* _What to produce_: After reading the data, copy it out in full and exactly.
# # # #
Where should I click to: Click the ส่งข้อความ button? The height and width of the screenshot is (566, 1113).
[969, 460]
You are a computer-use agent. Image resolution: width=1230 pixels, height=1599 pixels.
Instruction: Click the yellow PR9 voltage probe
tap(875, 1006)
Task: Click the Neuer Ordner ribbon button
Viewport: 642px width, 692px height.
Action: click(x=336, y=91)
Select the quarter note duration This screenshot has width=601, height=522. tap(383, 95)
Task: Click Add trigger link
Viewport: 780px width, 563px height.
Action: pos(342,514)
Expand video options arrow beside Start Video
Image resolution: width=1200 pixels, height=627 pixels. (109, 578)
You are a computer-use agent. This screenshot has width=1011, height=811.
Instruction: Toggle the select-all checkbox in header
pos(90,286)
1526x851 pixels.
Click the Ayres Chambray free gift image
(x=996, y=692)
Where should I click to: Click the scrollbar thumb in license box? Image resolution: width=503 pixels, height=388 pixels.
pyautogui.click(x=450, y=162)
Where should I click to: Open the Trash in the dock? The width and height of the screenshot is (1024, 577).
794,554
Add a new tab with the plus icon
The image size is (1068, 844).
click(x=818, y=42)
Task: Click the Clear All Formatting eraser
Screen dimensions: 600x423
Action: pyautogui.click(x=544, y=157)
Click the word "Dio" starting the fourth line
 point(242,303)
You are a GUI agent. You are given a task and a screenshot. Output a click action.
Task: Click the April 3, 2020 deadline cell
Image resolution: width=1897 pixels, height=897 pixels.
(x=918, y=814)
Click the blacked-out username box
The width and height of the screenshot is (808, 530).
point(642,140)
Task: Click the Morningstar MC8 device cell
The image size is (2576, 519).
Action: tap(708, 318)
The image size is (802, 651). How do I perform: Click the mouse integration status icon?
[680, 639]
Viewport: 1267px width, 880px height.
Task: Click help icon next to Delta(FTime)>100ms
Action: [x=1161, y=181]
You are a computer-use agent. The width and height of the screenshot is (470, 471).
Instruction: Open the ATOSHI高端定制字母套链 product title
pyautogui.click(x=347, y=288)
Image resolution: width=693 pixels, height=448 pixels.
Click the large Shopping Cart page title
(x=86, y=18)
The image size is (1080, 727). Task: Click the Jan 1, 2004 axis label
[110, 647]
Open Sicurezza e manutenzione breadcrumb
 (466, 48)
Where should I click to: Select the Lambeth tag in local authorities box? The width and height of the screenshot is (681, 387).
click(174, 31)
# # # #
* _Answer area_:
Where should I click to: Click the ส่งข้อความ button? The height and width of the screenshot is (566, 1113).
[969, 460]
You are a computer-use agent. Image resolution: width=1230 pixels, height=1599 pixels.
Instruction: Click the yellow PR9 voltage probe
tap(875, 1006)
Task: Click the Neuer Ordner ribbon button
Viewport: 642px width, 692px height.
Action: click(x=336, y=91)
Select the quarter note duration This screenshot has width=601, height=522. tap(383, 95)
Task: Click Add trigger link
Viewport: 780px width, 563px height.
Action: pos(342,514)
Expand video options arrow beside Start Video
Image resolution: width=1200 pixels, height=627 pixels. (109, 578)
You are a computer-use agent. This screenshot has width=1011, height=811.
Instruction: Toggle the select-all checkbox in header
pos(90,286)
1526x851 pixels.
Click the Ayres Chambray free gift image
(x=996, y=692)
Where should I click to: Click the scrollbar thumb in license box? Image resolution: width=503 pixels, height=388 pixels.
pyautogui.click(x=450, y=162)
Where should I click to: Open the Trash in the dock? The width and height of the screenshot is (1024, 577).
794,554
Add a new tab with the plus icon
The image size is (1068, 844).
click(x=818, y=42)
Task: Click the Clear All Formatting eraser
Screen dimensions: 600x423
Action: pyautogui.click(x=544, y=157)
Click the word "Dio" starting the fourth line
 point(242,303)
You are a GUI agent. You are given a task and a screenshot. Output a click action.
Task: Click the April 3, 2020 deadline cell
Image resolution: width=1897 pixels, height=897 pixels.
(x=918, y=814)
Click the blacked-out username box
The width and height of the screenshot is (808, 530).
point(642,140)
Task: Click the Morningstar MC8 device cell
The image size is (2576, 519).
Action: tap(708, 318)
The image size is (802, 651). How do I perform: Click the mouse integration status icon?
[680, 639]
Viewport: 1267px width, 880px height.
Task: Click help icon next to Delta(FTime)>100ms
Action: [x=1161, y=181]
You are a computer-use agent. The width and height of the screenshot is (470, 471).
Instruction: Open the ATOSHI高端定制字母套链 product title
pyautogui.click(x=347, y=288)
Image resolution: width=693 pixels, height=448 pixels.
Click the large Shopping Cart page title
(x=86, y=18)
The image size is (1080, 727). Task: Click the Jan 1, 2004 axis label
[110, 647]
Open Sicurezza e manutenzione breadcrumb
 (466, 48)
Where should I click to: Select the Lambeth tag in local authorities box? The width and height of the screenshot is (681, 387).
click(174, 31)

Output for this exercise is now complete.